One of the most overlooked consequences of India’s rooftop solar push is the inequality it creates. The MNRE renewable statistics show that India has 17.02 GW of rooftop solar installed as of March 2025, a significant share, but one that benefits only a specific segment of the population.
Government schemes like PM-Surya Ghar aim to expand access to rooftop installations. But rooftop solar inherently favours households that own property, have stable rooftops, and possess the financial literacy to navigate subsidy applications. Renters, a large share of India’s urban residents, are excluded by design.
As rooftop solar expands, households with installations will enjoy near-zero electricity bills, energy independence, and insulation from future tariff hikes.

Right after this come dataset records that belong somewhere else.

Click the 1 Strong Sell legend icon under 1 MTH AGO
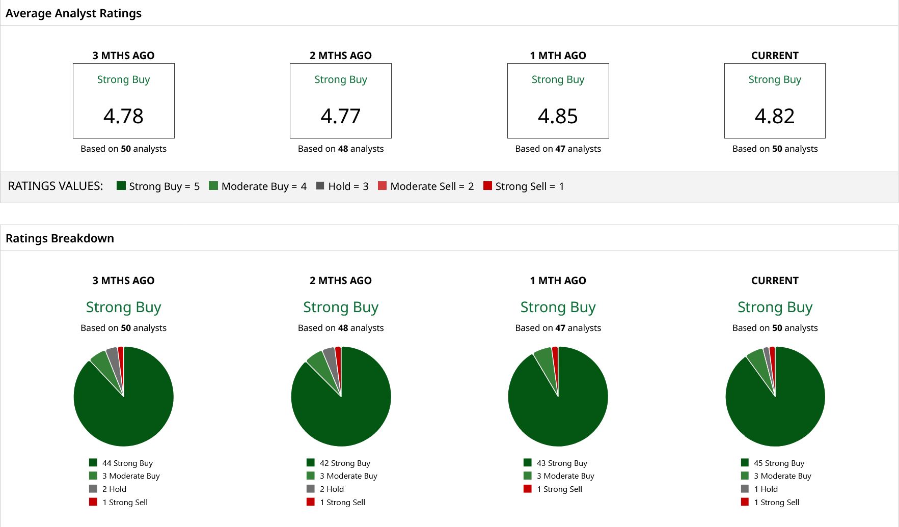 coord(528,489)
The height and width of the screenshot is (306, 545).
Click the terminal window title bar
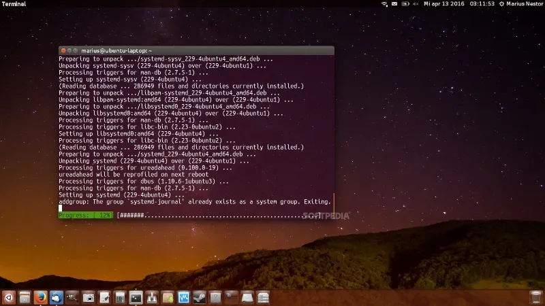click(x=204, y=50)
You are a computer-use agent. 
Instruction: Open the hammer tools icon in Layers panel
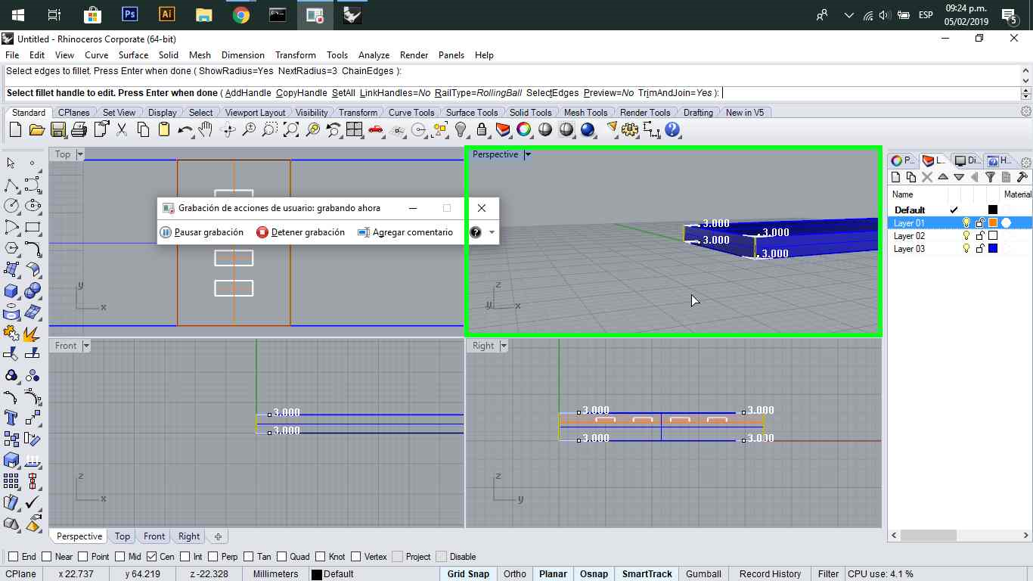point(1022,177)
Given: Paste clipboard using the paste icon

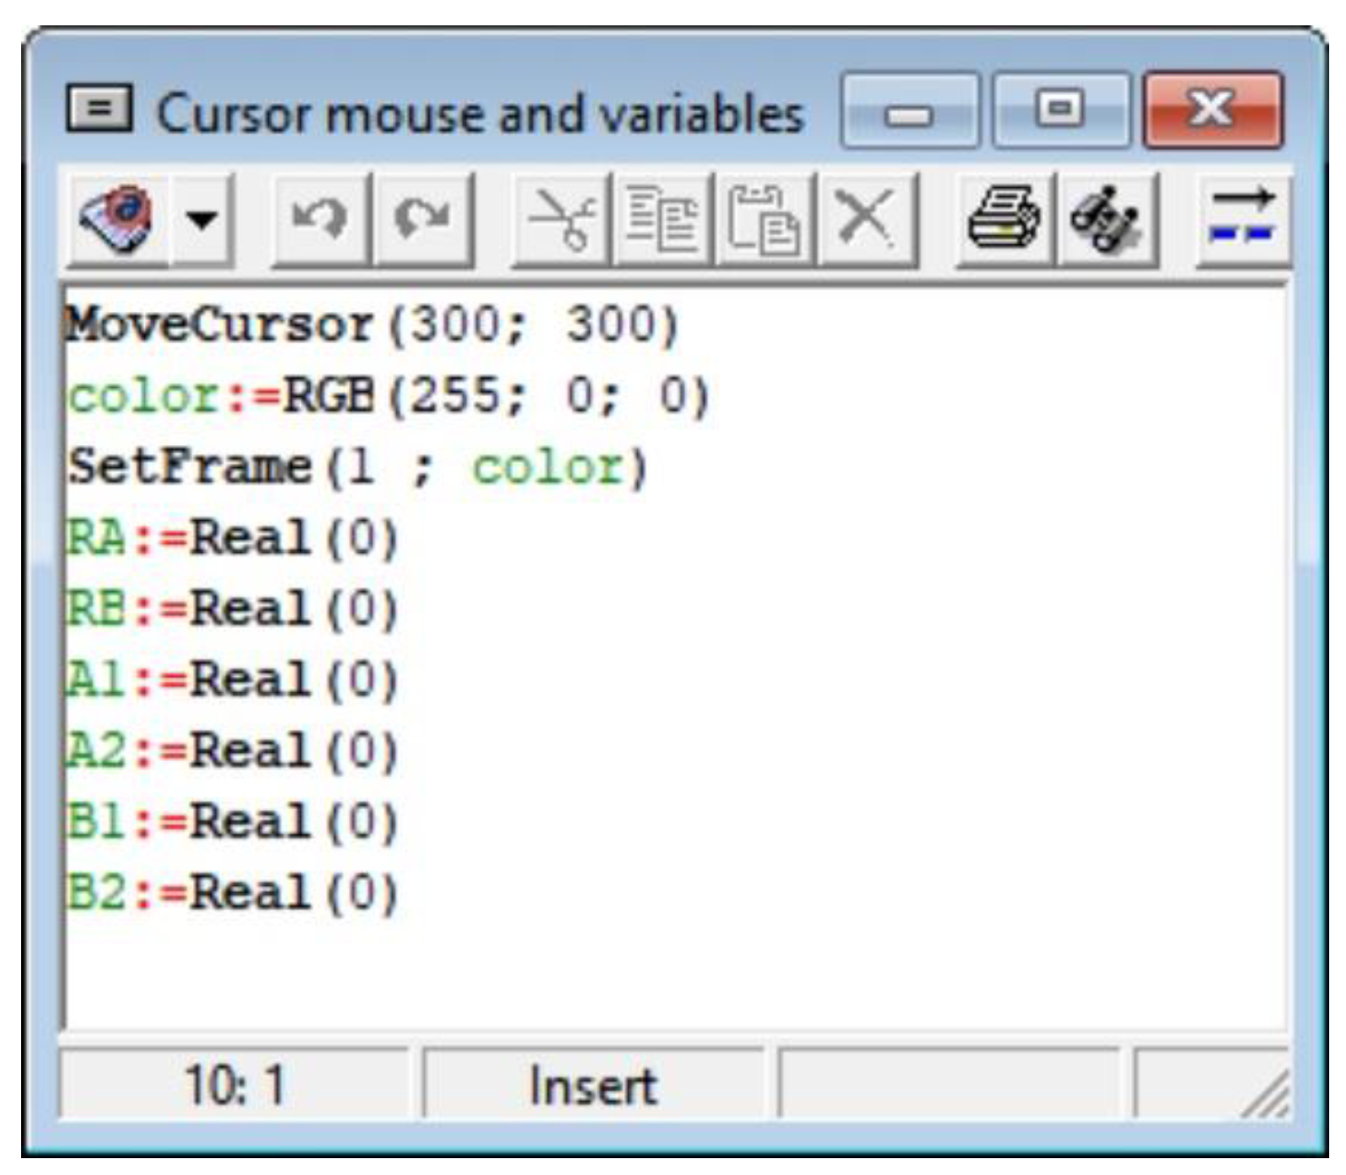Looking at the screenshot, I should point(764,221).
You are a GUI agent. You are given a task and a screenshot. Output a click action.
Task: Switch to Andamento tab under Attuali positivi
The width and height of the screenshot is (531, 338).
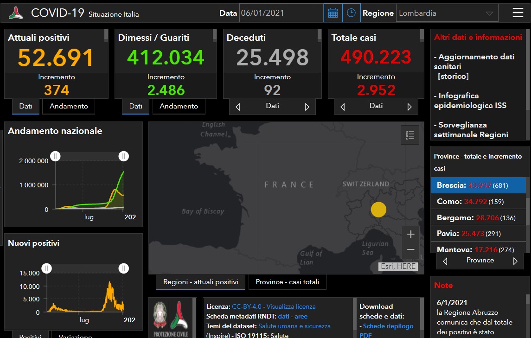click(x=69, y=106)
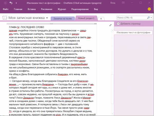
Task: Select the Новый раздел 1 section tab
Action: [86, 18]
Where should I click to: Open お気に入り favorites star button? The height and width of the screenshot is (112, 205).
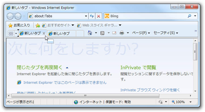coord(19,25)
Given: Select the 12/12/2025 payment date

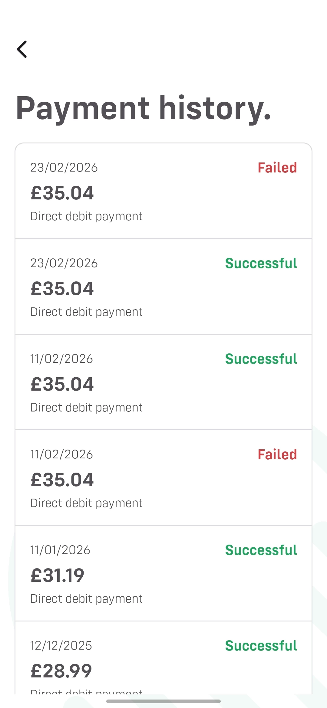Looking at the screenshot, I should 61,646.

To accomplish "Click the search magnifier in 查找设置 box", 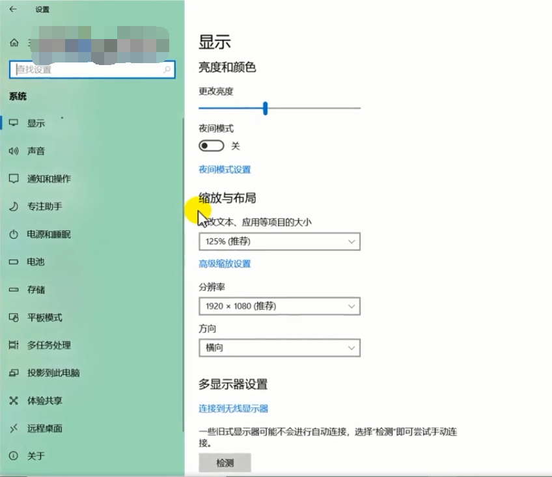I will [x=167, y=70].
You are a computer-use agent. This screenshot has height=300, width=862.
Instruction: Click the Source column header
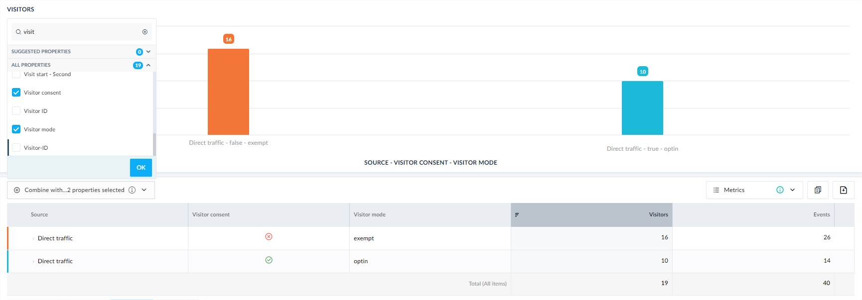39,215
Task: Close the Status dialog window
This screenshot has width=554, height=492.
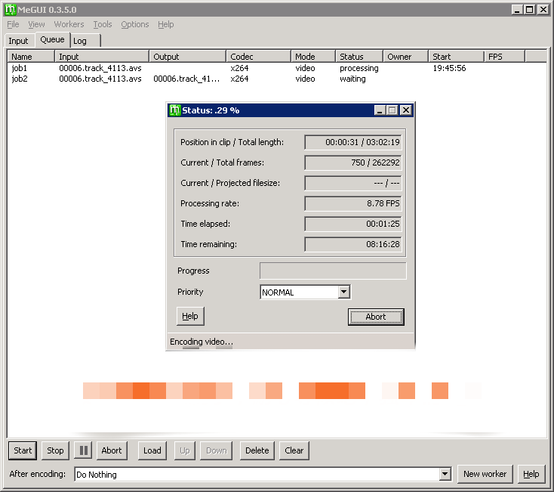Action: (406, 110)
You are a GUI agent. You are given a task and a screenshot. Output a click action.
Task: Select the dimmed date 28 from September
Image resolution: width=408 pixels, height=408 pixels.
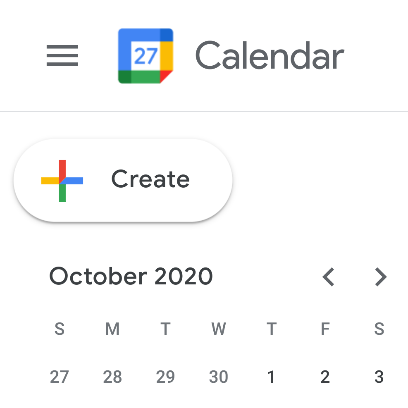[113, 377]
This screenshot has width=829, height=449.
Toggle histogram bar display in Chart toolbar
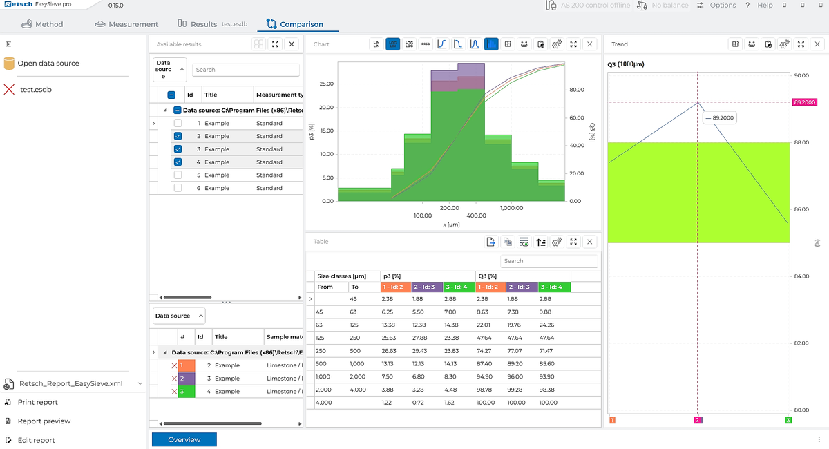tap(491, 44)
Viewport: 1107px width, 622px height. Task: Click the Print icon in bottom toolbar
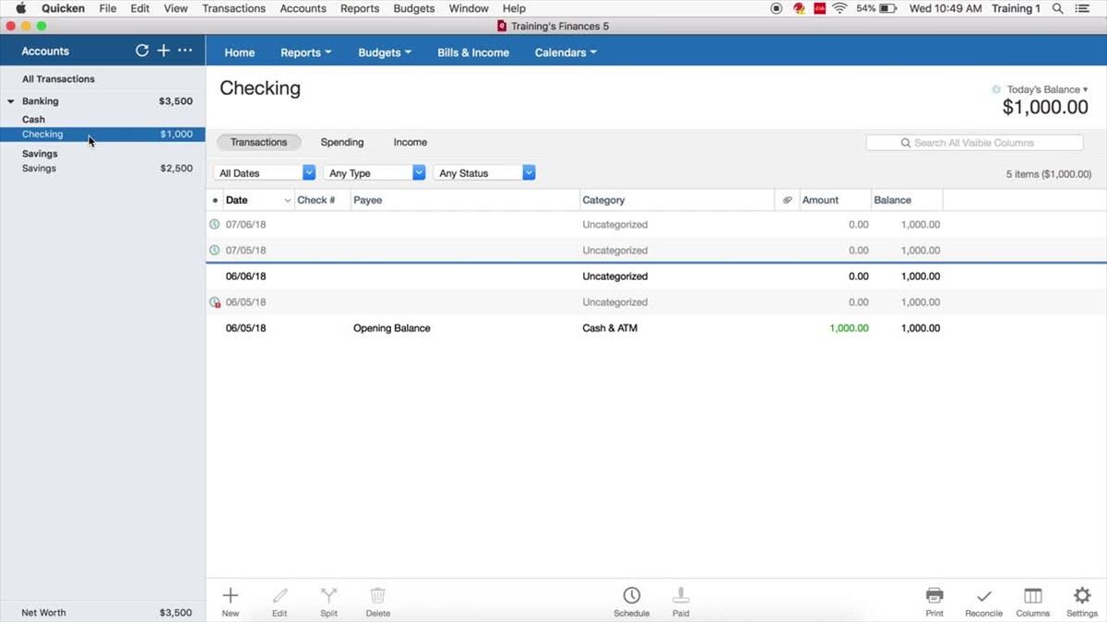(934, 596)
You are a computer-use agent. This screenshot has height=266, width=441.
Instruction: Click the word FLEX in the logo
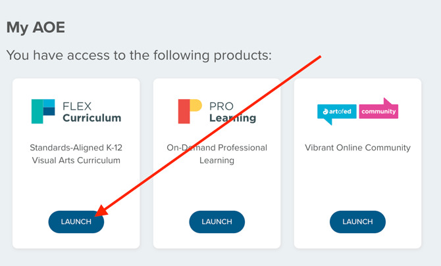pyautogui.click(x=77, y=106)
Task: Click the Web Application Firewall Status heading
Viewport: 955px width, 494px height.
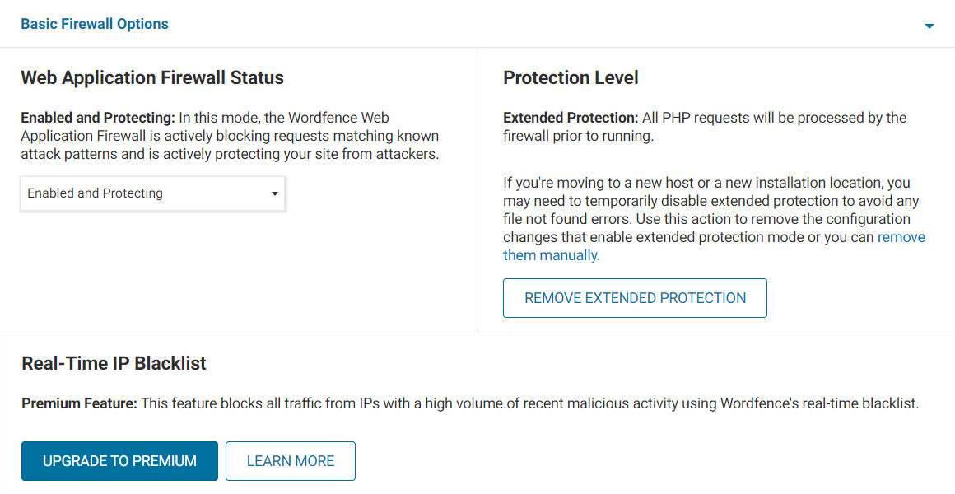Action: click(x=152, y=78)
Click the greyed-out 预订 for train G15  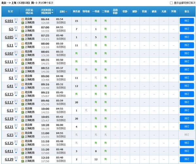coord(187,135)
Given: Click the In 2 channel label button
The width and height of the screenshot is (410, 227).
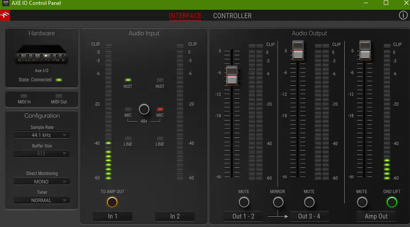Looking at the screenshot, I should (x=175, y=216).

Meanwhile, renters and low-income families will continue paying full grid tariffs, which will rise as DISCOMs lose high-paying customers.
This is how a solar class divide forms:
Homeowners gain wealth and savings.
Renters subsidise the grid.
Low-income communities get left behind.
The MNRE data also shows the overwhelming dominance of ground-mounted utility solar, at 83.89 GW, compared to 17.02 GW rooftop. Utility solar benefits the grid, rooftop solar benefits individuals. As individual benefits grow, systemic inequality widens.
The policy challenge is not installing more rooftop solar, it is ensuring equitable access. Virtual net metering, rental rooftop agreements, and community solar could democratise access, but India is not implementing them at scale.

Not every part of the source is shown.